Siempre he sido una fanática del mundo de la actuación. Recuerdo que cuando era pequeña siempre jugaba a que era una gran bailarina en un gran ballet, una gran actriz de Hollywood o una cantante ante miles de personas. Mis padres que eran muy creativos, me apuntaron a toda clase de extraescolares para desarrollar mi talento: ballet, teatro y clases de actuación. Cuando me tocó escoger carrera lo tenía claro: Arte Dramático. Por suerte en mi cuidad había una escuela de reconocido prestigio y tras pasar por las pruebas para acceder, pude entrar a a la carrera de mis sueños. Allí conocí a Diego. Era guapísimo, culto y con un gran talento también. Nos enamoramos recreando alguna película mítica de amor, que de tanto verla, se te queda en la retina. Nos amábamos y compartíamos todo; sueños, aficiones, vida. Cada uno eligió una modalidad distinta de especialidad, mientras yo quería ser actriz, él quería dedicarse a ser guionista.

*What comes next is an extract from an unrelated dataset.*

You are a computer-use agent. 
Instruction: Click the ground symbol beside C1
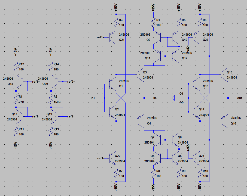pos(173,98)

Estábamos ya en cuarto de carrera cuando empecé a sentirme mal un día cualquiera de octubre. Tenía nauseas, vomitaba todo lo que comía y me sentía súper cansada. Lo achacaba al alto ritmo del último curso, ya que aunque no me había bajado la regla desde hacía dos meses, siempre he sido irregular y además usábamos protección. Hasta que un día mi madre me obligó a hacerme una prueba embarazo: positiva. No me lo podía creeer, habíamos tenido cuidado, estábamos a un paso de cumplir nuestros sueños y ahora esto. Hablé con Diego y se lo dije. Se mostró frío y calculador, nunca lo había visto comportase así. Me dijo que él se iba a mudar a Miami a probar suerte como guionista y que un hijo no entraba en sus planes. Yo pensaba igual, seguir mi carrera como actriz y perseguir mis sueños. Así que llegamos a la conclusión de que debía abortar. Yo tenía mis dudas sobre si tenerlo o no a pesar de todo, pero lo hice. Fue algo muy traumático para mi, pero lo pasé en compañía de mi familia y amigos. Diego se fue a Miami y no supe más de él.
Pasaron los años, conseguí hacerme un nombre en reconocidos nombres de compañías teatrales y era feliz con mi vida. Estaba casada y mi marido ya llevaba unos años insistiéndome en que quería ser padre, ya que teníamos una edad. Acepté. Pero tras un año intentándolo con toda la ilusión del mundo, el bebé no llegaba. Fuimos a un especialista en fertilidad que me dio el golpe mortal: el aborto que tuve de joven, había creado una enfermedad incurable en mi útero en el cual no se podía implantar ningún embrión. Nunca podría quedarme embarazada. Salí de allí devastada, estuve meses llorando hasta que me recompuse y seguimos con nuestras vidas.
Ahora estamos tramitando los papeles para la adopción y aunque sé que hice lo correcto no teniendo ese hijo de joven, a veces tengo remordimientos.